Ümmü Seleme ve Resulullah Sallallahu Aleyhi ve Sellem aynı su
kabından boy abdesti alırlardı ve Nebi Sallallahu Aleyhi ve Sellem oruçlu iken
Ümmü Seleme'yi öperdi.
AÇIKLAMA: İmam Buharî bu
başlık altında oruçlu iken öpmenin hükmünü ele almaktadır. Said İbn Mansur bu
rivayeti Yakub İbn Abdurrahman - Hişam senediyle farklı bir lafızla
nakletmiştir: "Hz. Aişe: 'Resulullah (s.a.v), oruçlu iken eşlerinden
birini öpmüştü' dedi ve ardından güldü." Urve şöyle demiştir:
"Öpmenin, hayırla sonuçlandığını görmedim." İmam Malik, söz konusu
rivayeti naklettikten sonra Urve'den nakledilen sözün aynısını Hişam'dan
nakletmiş fakat rivayette; "... ve ardından güldü" İfadesini
zikretmemiştir.
Hz. Aişe'nin bu rivayeti naklettikten sonra niçin güldüğü
konusunda farklı açıklamalar yapılmıştır:
1- Kişinin, oruçlu iken eşini öpebileceğini kabul etmeyenleri
yadırgadığı için şaşkınlık duyarak gülmüştür.
2- Kendisiyle ilgili çok özel bir konuyu, dile getirildiği zaman
kadınların utanacağı bir meseleyi erkeklere anlattığı için kendi kendisine
şaşırarak gülmüştür. Ancak burada ilmi / dînî bir meseleyi insanlara aktarma
zorunluluğu söz konusu olduğu için kendisiyle ilgili bu durumu anlatmak zorunda
kalmıştır.
3- Kendisiyle ilgili bir konuyu insanlara anlattığı için
utanarak gülmüştür.
4- Resulullah'ın (s.a.v) öptüğü eşinin kendisi olduğunu göstermek
maksadıyla gülmüştür. Böylece muhatapları nakledilen rivayet konusunda ona
daha fazla güvenecektir.
5- Hz. Nebi'in (s.a.v), kendisine duyduğu ilgiyi ve sevgiyi
hatırlayarak duyduğu sevinç ve neşeden dolayı gülmüştür.

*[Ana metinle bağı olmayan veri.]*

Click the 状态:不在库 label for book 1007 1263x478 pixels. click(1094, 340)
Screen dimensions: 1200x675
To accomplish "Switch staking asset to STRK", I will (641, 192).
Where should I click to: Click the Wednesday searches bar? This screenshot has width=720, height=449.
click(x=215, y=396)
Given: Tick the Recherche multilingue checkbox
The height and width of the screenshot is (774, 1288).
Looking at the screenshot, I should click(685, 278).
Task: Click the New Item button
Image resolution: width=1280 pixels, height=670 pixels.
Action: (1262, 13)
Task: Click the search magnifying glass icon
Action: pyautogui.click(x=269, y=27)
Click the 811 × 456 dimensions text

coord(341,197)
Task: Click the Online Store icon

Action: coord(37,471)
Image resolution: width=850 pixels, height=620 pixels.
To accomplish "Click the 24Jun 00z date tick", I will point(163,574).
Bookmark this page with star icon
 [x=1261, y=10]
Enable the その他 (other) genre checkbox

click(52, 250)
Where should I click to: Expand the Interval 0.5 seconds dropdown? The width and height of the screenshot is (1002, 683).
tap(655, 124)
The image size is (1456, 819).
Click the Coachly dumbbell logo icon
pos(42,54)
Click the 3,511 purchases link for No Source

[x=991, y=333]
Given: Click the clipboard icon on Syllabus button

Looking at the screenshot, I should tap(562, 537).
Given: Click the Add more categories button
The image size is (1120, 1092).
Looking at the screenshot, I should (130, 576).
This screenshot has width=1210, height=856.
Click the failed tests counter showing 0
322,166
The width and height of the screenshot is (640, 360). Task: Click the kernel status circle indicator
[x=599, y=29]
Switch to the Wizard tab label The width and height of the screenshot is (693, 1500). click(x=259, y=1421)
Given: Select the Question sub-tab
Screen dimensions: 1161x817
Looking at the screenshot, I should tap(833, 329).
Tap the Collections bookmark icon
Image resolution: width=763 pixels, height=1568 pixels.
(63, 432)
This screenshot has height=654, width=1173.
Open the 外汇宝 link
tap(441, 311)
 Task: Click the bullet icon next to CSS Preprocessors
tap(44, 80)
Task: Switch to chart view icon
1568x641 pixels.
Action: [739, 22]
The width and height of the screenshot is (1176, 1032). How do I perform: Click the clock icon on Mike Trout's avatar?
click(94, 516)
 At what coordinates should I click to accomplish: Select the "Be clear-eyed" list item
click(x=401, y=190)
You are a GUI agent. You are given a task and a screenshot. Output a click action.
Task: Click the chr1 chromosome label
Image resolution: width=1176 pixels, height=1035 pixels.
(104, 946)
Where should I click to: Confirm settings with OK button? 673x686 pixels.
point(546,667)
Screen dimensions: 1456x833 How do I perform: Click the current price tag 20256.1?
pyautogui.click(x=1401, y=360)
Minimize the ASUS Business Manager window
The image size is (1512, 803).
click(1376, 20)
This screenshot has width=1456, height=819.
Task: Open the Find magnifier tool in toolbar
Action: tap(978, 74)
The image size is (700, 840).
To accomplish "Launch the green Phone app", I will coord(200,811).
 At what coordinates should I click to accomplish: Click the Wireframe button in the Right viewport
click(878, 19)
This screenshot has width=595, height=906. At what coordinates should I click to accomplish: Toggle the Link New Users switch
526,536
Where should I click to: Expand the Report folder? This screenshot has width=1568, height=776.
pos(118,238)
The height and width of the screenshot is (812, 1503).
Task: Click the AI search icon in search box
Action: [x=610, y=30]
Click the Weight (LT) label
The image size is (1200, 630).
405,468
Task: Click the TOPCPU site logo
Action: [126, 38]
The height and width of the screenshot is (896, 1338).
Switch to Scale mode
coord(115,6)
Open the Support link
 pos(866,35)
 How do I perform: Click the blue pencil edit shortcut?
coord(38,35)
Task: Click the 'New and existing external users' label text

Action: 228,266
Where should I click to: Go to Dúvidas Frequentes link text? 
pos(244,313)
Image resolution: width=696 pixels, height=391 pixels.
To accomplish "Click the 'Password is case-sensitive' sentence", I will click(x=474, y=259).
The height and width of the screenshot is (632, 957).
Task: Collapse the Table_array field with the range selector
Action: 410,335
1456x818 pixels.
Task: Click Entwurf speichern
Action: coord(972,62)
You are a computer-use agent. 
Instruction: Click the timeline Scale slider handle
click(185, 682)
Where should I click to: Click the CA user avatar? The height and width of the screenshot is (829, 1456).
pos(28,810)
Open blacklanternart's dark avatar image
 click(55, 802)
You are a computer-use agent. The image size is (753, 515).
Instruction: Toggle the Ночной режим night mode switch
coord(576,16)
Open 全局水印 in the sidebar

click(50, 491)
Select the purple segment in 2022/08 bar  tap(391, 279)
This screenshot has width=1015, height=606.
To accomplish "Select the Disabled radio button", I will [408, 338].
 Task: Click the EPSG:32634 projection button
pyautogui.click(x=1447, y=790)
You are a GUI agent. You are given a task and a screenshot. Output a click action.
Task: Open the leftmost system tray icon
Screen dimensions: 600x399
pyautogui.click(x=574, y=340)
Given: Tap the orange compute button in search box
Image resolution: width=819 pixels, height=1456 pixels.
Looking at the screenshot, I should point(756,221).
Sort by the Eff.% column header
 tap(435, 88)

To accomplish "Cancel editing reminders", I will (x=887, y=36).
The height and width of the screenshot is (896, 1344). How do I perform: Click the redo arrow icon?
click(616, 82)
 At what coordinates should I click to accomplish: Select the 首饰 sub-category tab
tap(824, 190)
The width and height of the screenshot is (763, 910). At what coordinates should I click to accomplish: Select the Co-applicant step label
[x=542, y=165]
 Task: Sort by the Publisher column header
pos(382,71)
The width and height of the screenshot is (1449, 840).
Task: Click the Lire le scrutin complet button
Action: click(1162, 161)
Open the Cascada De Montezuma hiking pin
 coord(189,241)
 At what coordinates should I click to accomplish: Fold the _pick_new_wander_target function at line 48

Mazirî şöyle demiştir; "Bu konuda öpen kişinin durumunu göz
önünde bulundurmak gerekir; Eğer öpme kişinin boşalmasına yol açıyorsa onun
öpmesi haramdır. Çünkü boşalma, oruç tutmaya engel teşkil eder. Bu bakımdan
boşalmaya yol açan hususlar da boşalma gibi değerlendirilir. Eğer kişinin
cinsel organından öpme dolayısıyla mezi geliyorsa, mezi gelmesi durumunda
orucun kaza edileceği görüşünü savunanlara göre öpmek söz konusu kişi için
haram olur. Fakat mezi yüzünden kaza gerekmeyeceğini söyleyenlere göre İse
mekruhtur.
Buna karşılık öpme dolayısıyla kişide boşalma veya mezi gelmesi
gibi herhangi bir hareketlenme olmuyorsa öpmekte bir sakınca olmaz. Yalnız
sedd-i zerîa prensibi açısından bunu yasaklamak mümkün olabilir."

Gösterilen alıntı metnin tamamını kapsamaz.